Un comienzo accidental llevó a este comediante a los escenarios. Después de probar el *stand-up* en la universidad y tres intentos fallidos en el festival de Edimburgo, una pausa de dieciocho meses lo llevó a subeditar artículos sobre mercados bursátiles, una experiencia, según sus propias palabras, “aún menos emocionante de lo que parece”. Un único micrófono abierto en el Comedy Cafe de Londres, con Daniel Kitson como anfitrión, cambió el rumbo de su carrera. Si esa noche no hubiera ido bien, quizás nunca habría vuelto a intentarlo. Afortunadamente, el éxito le abrió las puertas a presentaciones pagadas y, finalmente, a convertir el *stand-up* en su profesión.
Recordando una noche particularmente difícil, el comediante rememora un espectáculo en Killarney, Irlanda, en 2002. Sustituyendo a un artista local de renombre, se encontró actuando en un club nocturno de hotel donde el público parecía más interesado en la música y el baile que en la comedia. La reacción fue, en sus palabras, una mezcla de silencio, hostilidad, confusión, apatía, resentimiento y lástima. Para colmo, el ruido de la discoteca le impidió dormir hasta las 4 de la mañana.
Cuando se le pregunta sobre rituales previos a sus presentaciones, su respuesta es concisa: “Dar gracias de no estar en un club nocturno de Killarney”.

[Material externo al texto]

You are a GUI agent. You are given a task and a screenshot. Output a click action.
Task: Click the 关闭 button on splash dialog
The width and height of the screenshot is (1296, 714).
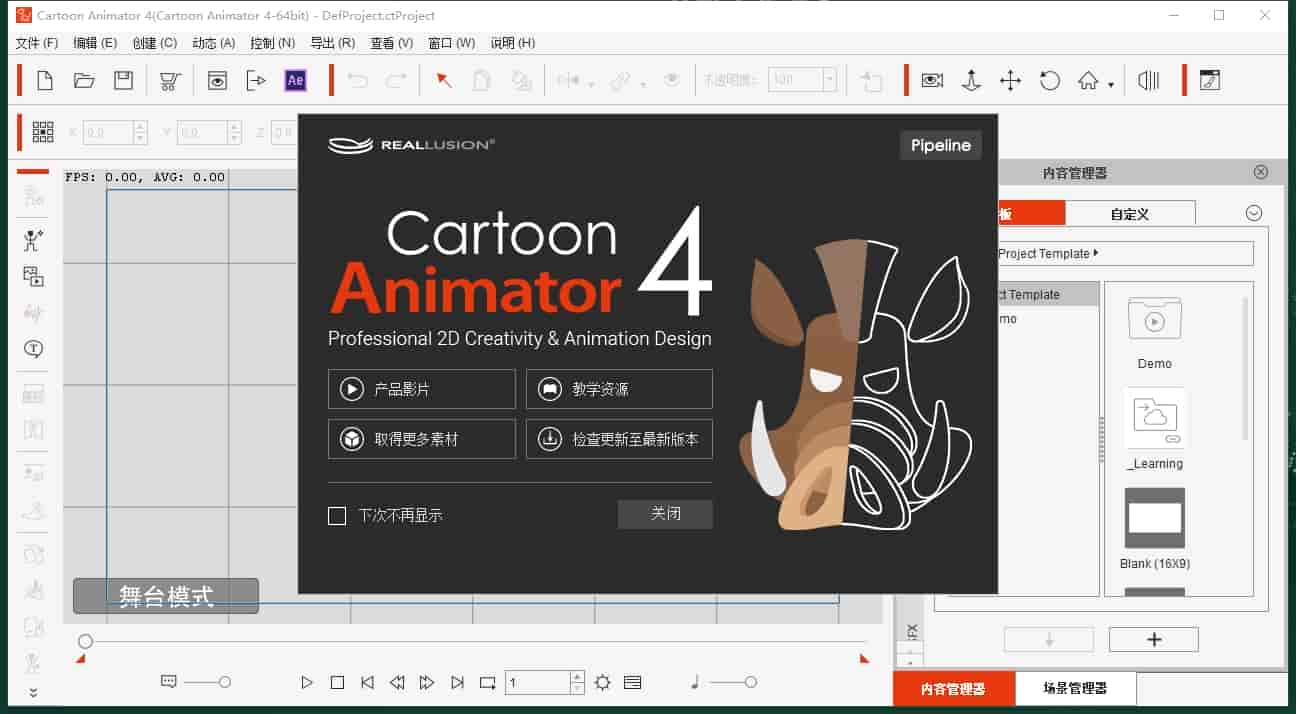665,514
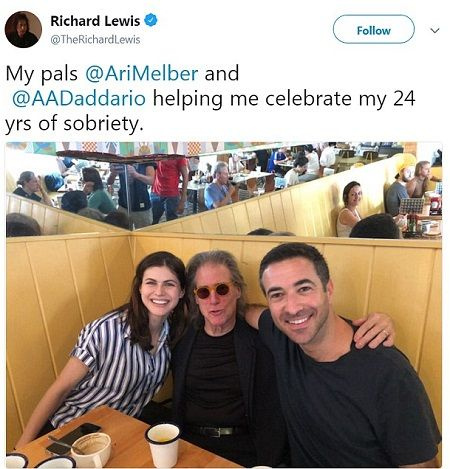Click the 'My pals' tweet text
Image resolution: width=450 pixels, height=469 pixels.
[x=41, y=73]
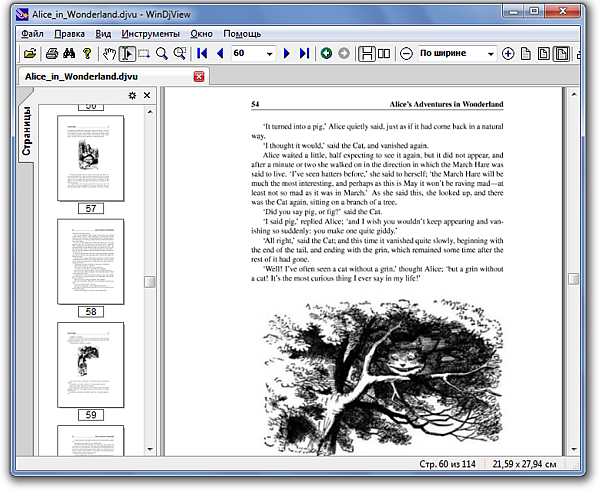The image size is (600, 491).
Task: Click the green Back navigation arrow
Action: coord(326,53)
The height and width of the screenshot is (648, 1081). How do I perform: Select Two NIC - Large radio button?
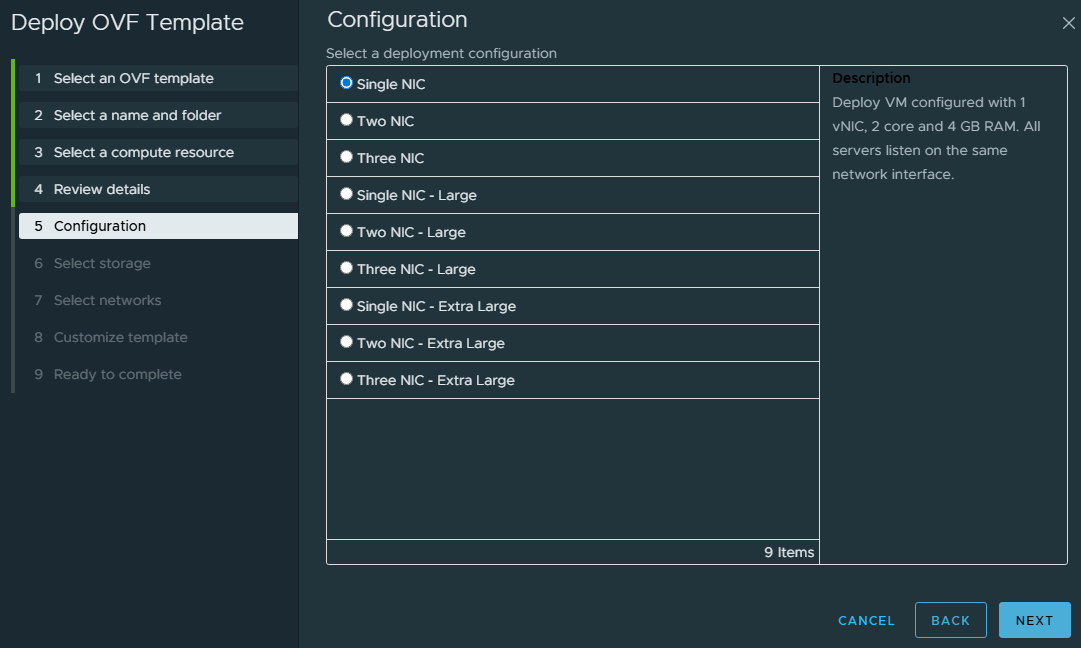tap(347, 231)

En cuanto a sus influencias, el comediante evita la idea de “héroes”, pero reconoce la importancia de programas como *The Day Today* y *Brass Eye* en su desarrollo. La actuación de Robert Newman en el festival de 2000 lo inspiró a explorar material político, y sus estudios de comedia griega antigua, especialmente las obras de Aristófanes, lo marcaron profundamente. Describe la comedia de Aristófanes como “total”, abarcando sátira política, parodia literaria, *slapstick*, juegos de palabras y humor más escabroso.
Entre sus presentaciones más memorables, destaca un par de espectáculos en Naveed’s Comedy Club en Dhaka, Bangladesh, mientras cubría la Copa Mundial de Críquet de 2011 para ESPNcricinfo. Naveed había fundado el primer club de comedia de Bangladesh un año antes y lo invitó a actuar. El local, un pequeño sótano decorado como un club de *stand-up* neoyorquino, con ladrillos a la vista y fotos de comediantes icónicos, resultó ser una experiencia “extraña, maravillosa e inspiradora”.
En cuanto a los abucheos, recuerda un incidente en una universidad de Leeds donde una espectadora decidió, activamente, dormirse en la primera fila. “Difícil responder a eso”, comenta.
También relata cómo, durante sus espectáculos en el festival, el público a veces gritaba el marcador de un partido de críquet, lo que, aunque útil, indicaba que no había captado completamente su atención.
Su último espectáculo, *The Zaltgeist*, se inspira en “la creciente imposibilidad de entender el mundo y su política”.
En 2025, la sátira se siente, según sus palabras, “más difícil, más fácil y simplemente más extraña”, además de ser “más agotadora, más repetitiva y más catártica”.
En el futuro cercano, espera ver a Inglaterra lograr una remontada histórica en las Ashes, regresar a casa para una nueva serie de *The News Quiz* y continuar con la gira de *The Zaltgeist*.